TEMPO.CO, Jakarta-Pengamat politik Lembaga Ilmu Pengetahuan Indonesia, Syamsuddin Haris menilai Mahkamah Agung (MA) mengabaikan rasa keadilan masyarakat dengan mengabulkan gugatan Peraturan Komisi Pemilihan Umum (PKPU) yang melarang eks napi korupsi mencalonkan diri sebagai calon anggota legislatif (caleg).
"Bagaimana pun, publik berhak mendapatkan caleg yang baik, bersih, berintegritas," kata Syamsuddin di Gado-Gado Boplo, Jakarta, Sabtu, 15 September 2018.
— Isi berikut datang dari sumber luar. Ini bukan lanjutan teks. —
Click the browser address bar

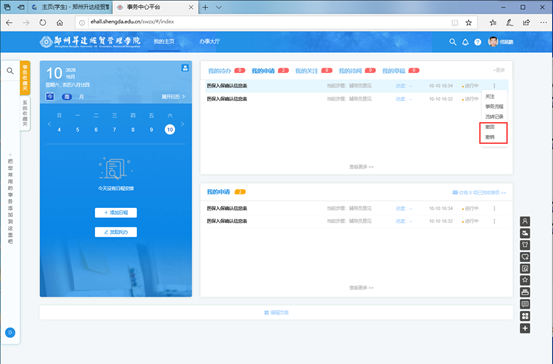click(x=268, y=22)
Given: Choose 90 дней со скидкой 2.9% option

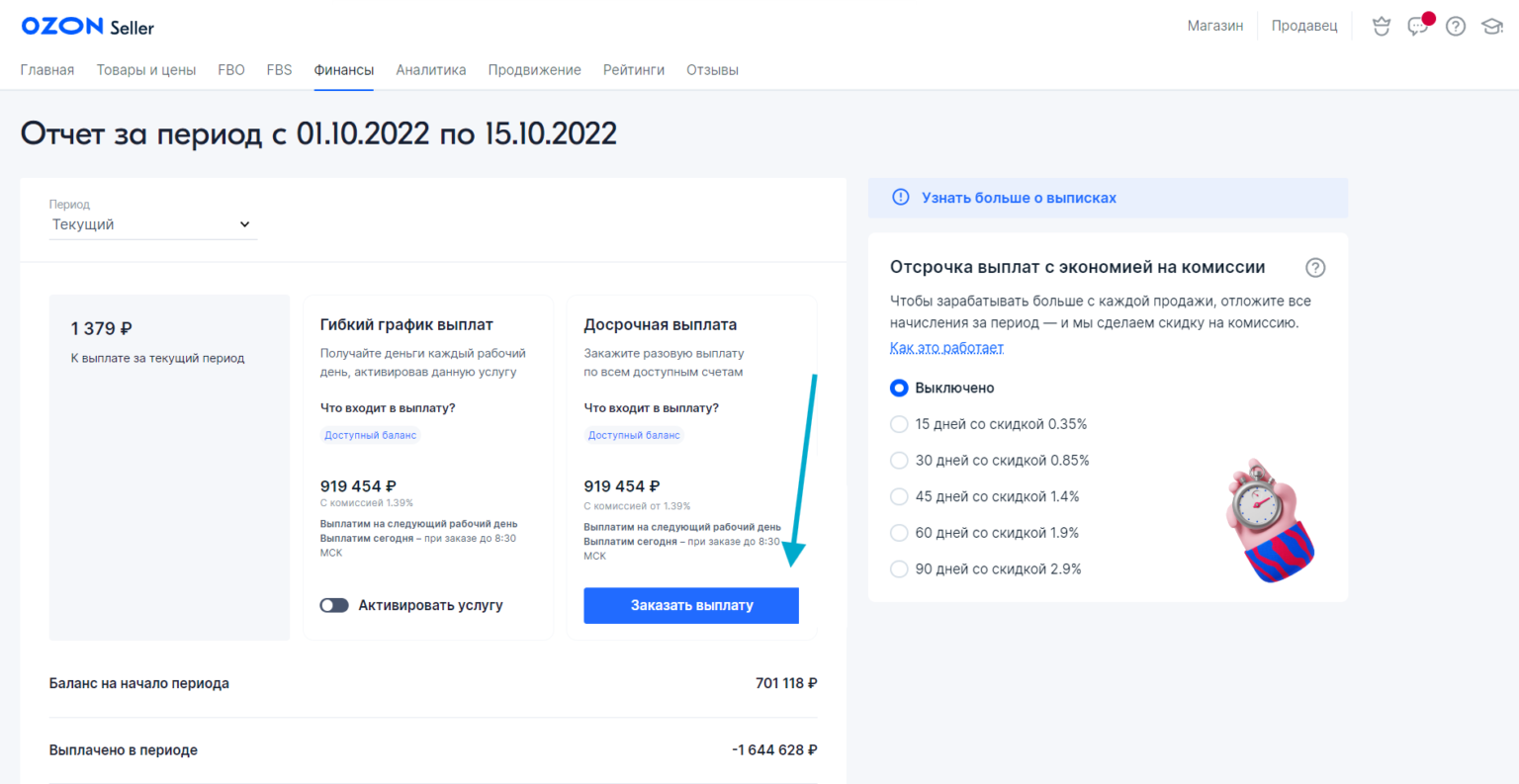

Meski putusan MA telah keluar, kata Syamsuddin, KPU masih bisa mengimbau partai politik untuk tidak mengajuk caleg bermasalah. Selain itu, kata Syamsuddin, dipilih tidaknya caleg bermasalah berpulang kepada masyarakat. "Yang bisa dilakukan oleh civil society supaya tidak memilih caleg bermasalah. Itu saja. Saya kira tidak ada jalan lain, kembali ke masyarakat," katanya.
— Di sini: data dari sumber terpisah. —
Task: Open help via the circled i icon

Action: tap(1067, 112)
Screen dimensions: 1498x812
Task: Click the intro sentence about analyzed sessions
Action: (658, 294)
Baca: Kata KPK Soal Putusan MA Bolehkan Eks Napi Korupsi Jadi Caleg
MA mengabulkan permohonan gugatan terhadap PKPU Nomor 20 Tahun 2018. Juru bicara MA Suhadi mengatakan MA sudah memutuskan bahwa PKPU Nomor 20 Tahun 2018 yang melarang mantan narapidana narkoba, pelaku kejahatan seksual terhadap anak, dan mantan koruptor menjadi calon legislator, bertentangan dengan undang-undang.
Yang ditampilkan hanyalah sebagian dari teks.